Routes to and from the South Norwalk Train Station – Norwalk Green

Bikely provides us with pretty simple ways to map rides. I mapped two routes this evening, both to and from the Norwalk Green to the South Norwalk Train Station.

Norwalk Green to South Norwalk Train Station: Good in the early morning. Part of it runs along East Avenue, a dangerous street. Like many people I ride on the sidewalk for safety reasons. The west side of the street has no cross streets, so the sidewalk is a long stretch. The route goes under 95 instead of over – another danger spot, and comes out on a secondary street. I don’t recommend this route for returning because the traffic is dense.

South Norwalk Train Station to Norwalk Green: I like this route for afternoon returns. You’ll notice that leaving the station it rolls along North Main street to Marshall (or Ann) rather than go down to Water Street and cross the entrance to the Stroffolino Bridge. Here the reason is to avoid the traffic coming from 3 directions that want to go over bridge. At quitting time there’s too much traffic and none of the drivers is thinking about a cyclist.

New cassette – riding shows a real improvement.

Harris Cyclery Century Special 13-30, 9 speed

It’s been a couple of weeks now that I’ve been riding Trekkie with the new Harris Cyclery 13-30 9 speed cassette. I bought it with the recommended Sachs chain and had both installed by Smart Cycles, who did the swap overnight. Shifting is crisp and clean across the cassette and up and down the chain rings. I had thought about changing the rings to lower the ratios further but decided to wait and see how widening the cassette from 12-25 to 13-30 would feel. So far, the extra points have made a real difference, allowing me to find climbing gears on which I can keep my cadence up and not struggle or lose form. I haven’t had to use my 30T chain ring yet, which I sometimes dropped down to for some of the short, steep climbs on my routes because I needed something lower than 42/25. Looks like I’ll have plenty of reserve, which was a goal, and don’t have to lower the front rings. While researching cassettes I learned that 11-32 are quite popular on triples and compact doubles. For the type of fitness riding I do – and the terrain I ride – on Trekkie, I didn’t think I would get much use out of the 11T and 12T cogs, so it seemed that starting with a higher cog like 13 would be a better choice for me. If I owned, or was buying, a new bike with a 10 or 11 speed cassette compared to my 9, the 11-32 seems to be a good choice, as it gives a wider range and the option of bigger gears when you want them.

Bike friendly Madison, WI

Cycling in Madison WI

Cycling in Madison WI

Business took me on my first trip ever to Wisconsin and Madison. Over the years I’ve read about Madison’s cycling friendliness, it’s ranked 7th by Bicycling Magazine, and now had my first opportunity to see it up close.

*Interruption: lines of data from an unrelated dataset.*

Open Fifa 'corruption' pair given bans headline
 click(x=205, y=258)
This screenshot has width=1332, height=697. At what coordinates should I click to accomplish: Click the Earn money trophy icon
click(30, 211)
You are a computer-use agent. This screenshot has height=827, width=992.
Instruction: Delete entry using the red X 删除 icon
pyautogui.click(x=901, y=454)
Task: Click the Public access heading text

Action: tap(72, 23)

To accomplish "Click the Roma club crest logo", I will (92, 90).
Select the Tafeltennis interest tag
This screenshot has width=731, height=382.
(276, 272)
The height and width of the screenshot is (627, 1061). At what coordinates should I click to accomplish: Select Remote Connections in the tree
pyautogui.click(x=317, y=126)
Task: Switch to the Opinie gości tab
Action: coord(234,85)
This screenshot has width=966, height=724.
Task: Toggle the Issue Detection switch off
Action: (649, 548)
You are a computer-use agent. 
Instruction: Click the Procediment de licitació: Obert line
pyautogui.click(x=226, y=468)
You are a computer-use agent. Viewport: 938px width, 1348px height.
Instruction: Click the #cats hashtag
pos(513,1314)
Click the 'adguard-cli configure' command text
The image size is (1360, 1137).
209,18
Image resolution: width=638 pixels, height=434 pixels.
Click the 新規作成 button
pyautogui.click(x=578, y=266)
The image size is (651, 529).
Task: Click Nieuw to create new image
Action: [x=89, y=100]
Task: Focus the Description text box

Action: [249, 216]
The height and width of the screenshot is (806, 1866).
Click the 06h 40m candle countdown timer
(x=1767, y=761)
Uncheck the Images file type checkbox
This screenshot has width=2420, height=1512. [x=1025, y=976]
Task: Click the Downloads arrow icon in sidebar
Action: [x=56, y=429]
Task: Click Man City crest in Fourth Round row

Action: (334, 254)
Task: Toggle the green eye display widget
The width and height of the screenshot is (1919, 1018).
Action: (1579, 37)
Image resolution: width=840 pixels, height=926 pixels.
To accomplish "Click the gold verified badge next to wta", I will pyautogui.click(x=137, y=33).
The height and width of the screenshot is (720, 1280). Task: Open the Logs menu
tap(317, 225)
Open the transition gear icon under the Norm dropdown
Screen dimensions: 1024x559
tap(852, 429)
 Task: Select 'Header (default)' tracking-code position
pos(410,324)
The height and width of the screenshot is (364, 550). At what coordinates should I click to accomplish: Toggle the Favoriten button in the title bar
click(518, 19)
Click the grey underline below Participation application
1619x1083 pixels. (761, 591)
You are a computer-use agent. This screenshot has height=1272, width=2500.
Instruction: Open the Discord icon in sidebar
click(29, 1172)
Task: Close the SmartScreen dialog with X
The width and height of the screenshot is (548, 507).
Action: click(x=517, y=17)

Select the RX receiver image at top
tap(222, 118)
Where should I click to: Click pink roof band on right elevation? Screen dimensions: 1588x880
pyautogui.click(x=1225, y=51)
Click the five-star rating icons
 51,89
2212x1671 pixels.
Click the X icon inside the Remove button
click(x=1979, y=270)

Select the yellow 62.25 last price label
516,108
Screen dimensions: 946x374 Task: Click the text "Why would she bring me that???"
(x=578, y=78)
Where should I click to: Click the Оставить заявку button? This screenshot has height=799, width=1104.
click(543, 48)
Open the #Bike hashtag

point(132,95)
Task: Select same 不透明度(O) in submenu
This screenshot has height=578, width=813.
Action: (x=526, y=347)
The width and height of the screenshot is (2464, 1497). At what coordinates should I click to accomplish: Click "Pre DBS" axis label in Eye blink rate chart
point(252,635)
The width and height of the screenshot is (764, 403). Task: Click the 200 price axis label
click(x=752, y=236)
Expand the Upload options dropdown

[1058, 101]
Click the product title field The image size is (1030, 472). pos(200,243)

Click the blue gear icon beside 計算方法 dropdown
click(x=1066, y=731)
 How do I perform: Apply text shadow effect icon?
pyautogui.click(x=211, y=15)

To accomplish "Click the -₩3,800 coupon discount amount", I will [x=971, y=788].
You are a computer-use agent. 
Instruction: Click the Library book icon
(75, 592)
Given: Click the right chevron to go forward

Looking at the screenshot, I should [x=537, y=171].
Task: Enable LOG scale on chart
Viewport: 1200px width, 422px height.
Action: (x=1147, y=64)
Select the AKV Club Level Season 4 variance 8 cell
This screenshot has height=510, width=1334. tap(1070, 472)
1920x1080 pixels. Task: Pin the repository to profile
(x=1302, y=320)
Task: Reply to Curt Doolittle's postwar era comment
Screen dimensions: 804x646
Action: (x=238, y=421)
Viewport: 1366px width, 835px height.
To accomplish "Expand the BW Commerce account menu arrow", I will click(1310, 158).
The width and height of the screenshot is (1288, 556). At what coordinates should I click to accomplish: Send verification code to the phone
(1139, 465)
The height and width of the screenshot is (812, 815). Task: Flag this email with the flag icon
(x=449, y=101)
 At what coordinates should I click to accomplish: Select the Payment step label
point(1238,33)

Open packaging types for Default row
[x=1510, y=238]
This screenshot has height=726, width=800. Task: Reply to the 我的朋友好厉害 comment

The first clue came at the airport at the Madison tourism/information station where their bike map was prominently displayed. No ordinary bike map, this one comes with extensive, detailed and illustrated instructions for riding safely, commuting, registration and laws, pre-ride checklists, parental advice, and links to government resources, bicycle organizations and contacts. If not already, this map and information should be a standard everywhere.

For routes, the map shows bike lanes or paved shoulders, bike paths, and even where the bike path runs on sidewalks. Bike boxes provide an extra margin of safety, these set the traffic back a few feet from the intersection. And bike boulevards are specially marked low volume, low speed, local streets that “take the shared roadway bike facility to a new level.”

Madison appeared to be on the flat side. Although I didn’t get a chance to ride, I saw lots of bikes on porches and locked-up in racks around the city.

After seeing this, I’m going to contact the city to see if we can put together a few basic maps and add signage, as David Marcus suggested in a comment to an earlier blog post.